___ Source
All prose—whether it’s the elaborate poetry of William Faulkner or the straightforward sentences of Cormac McCarthy—will always be instinctive on some level. Our word choices and sometimes the direction the sentences themselves end up taking can surprise even us sometimes. But if the structure that underlies our sentences and paragraphs is going to effectively convey our thoughts to our readers it will always adhere to the logical pattern of cause and effect.

What’s a motivation-reaction unit?

Dwight V. Swain, author of Techniques of the Selling Writer, famously cracked the code of efficient prose into what he called “motivation-reaction units,” or MRUs. Just what are MRUs and how do they work to create good writing?

For all that it sounds like part of an airplane engine, motivation-reaction units are an insanely simple concept. It boils down to the following model. In a story, everything that happens can be separated into two categories: causes (motivations) and effects (reactions). Once you grasp this, all you have to do to create solid and comprehensible prose is to make sure your MRUs are in the right order.
______
___ Given information
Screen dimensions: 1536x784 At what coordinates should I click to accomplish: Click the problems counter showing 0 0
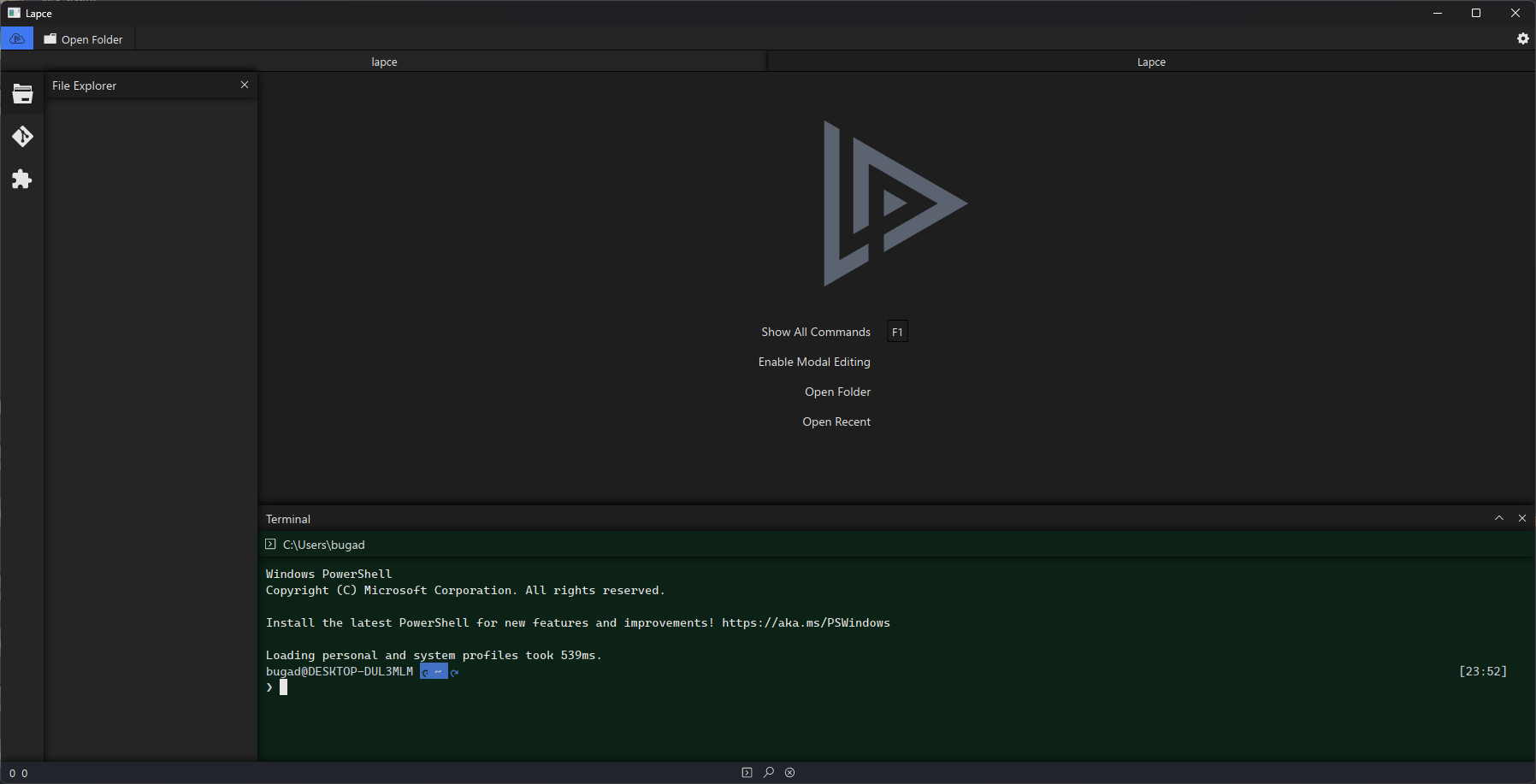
______
Your objective: Echo the passage on motivation-reaction units word for word, from "What’s a motivation-reaction unit?" to "create good writing?". None of the data is needed for this.

Completed task:
What’s a motivation-reaction unit?

Dwight V. Swain, author of Techniques of the Selling Writer, famously cracked the code of efficient prose into what he called “motivation-reaction units,” or MRUs. Just what are MRUs and how do they work to create good writing?